41wehNqV33L._SY300_Ultimately though the argument about contingency is fascinating, it strikes me that it is not entirely scientific in its deepest level. It reminds me of an argument I encountered in Cultural Evolution: How Darwinian Theory Can Explain Human Culture and Synthesize the Social Sciences. Recounting the emergence of the neo-Darwinian synthesis in the 1930s and 1940s the author suggests that it took so long partly because geneticists and naturalists were focusing on different evolutionary scales (micro vs. macro) and utilizing unintelligible languages. Because of the discrete Mendelian nature of inheritance geneticists were skeptical of Darwinian gradualism in evolutionary process and phenotypic characteristics. While naturalists had difficulty conceiving of how isolated mutations could result in the panoply of diversity they saw around them. The conflict was resolved with the development of a formal language which could translate the two scales, population genetic theory. Population genetics illuminated quite elegantly how numerous genes of discrete effect could combine to produce quantitative traits and gradual evolutionary change, and, how low rates of mutation might nevertheless allow for rapid change on a geological scale through selection pressures.
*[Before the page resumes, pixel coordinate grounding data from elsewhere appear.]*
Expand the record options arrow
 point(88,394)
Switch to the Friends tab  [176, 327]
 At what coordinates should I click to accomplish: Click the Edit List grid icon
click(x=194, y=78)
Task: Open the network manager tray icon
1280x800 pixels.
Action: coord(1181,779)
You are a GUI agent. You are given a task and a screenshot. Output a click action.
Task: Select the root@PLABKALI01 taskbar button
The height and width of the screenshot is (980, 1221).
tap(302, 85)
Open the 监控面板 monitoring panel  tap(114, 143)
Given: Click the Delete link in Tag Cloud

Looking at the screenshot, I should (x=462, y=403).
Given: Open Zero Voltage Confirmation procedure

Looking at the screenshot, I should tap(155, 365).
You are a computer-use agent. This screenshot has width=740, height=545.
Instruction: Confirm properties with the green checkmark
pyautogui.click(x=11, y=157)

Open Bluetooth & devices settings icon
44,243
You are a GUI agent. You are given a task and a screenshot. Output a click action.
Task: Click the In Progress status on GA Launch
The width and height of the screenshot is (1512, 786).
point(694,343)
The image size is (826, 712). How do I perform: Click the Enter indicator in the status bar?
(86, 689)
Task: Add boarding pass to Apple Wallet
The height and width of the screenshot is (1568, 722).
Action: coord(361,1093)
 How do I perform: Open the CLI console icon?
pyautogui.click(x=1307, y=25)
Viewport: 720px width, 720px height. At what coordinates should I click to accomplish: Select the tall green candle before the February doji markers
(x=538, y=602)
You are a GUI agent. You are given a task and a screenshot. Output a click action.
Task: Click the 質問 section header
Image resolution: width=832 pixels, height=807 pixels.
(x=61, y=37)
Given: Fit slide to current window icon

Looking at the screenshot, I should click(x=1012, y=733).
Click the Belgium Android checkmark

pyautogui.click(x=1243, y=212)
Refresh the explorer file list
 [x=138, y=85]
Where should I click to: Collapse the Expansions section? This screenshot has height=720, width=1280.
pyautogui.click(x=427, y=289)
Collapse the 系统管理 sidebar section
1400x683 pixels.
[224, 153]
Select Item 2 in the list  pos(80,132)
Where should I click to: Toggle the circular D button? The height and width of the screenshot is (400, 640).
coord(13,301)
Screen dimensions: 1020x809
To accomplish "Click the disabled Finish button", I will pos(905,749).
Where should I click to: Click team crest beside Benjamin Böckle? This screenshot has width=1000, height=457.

Without a formal language the two groups had to rely on intuition and kept talking past each other.

We’re at a similar juncture when it comes to nearly meta-scientific questions such as contingency. We can’t even know who is right until we know the right questions to ask. At that point the write up will be in Nature Reviews Genetics, rather that long popular science books or features.

* Obviously the physical world itself can be changed by biology. Oxygen producing bacteria totally reshaped the biosphere.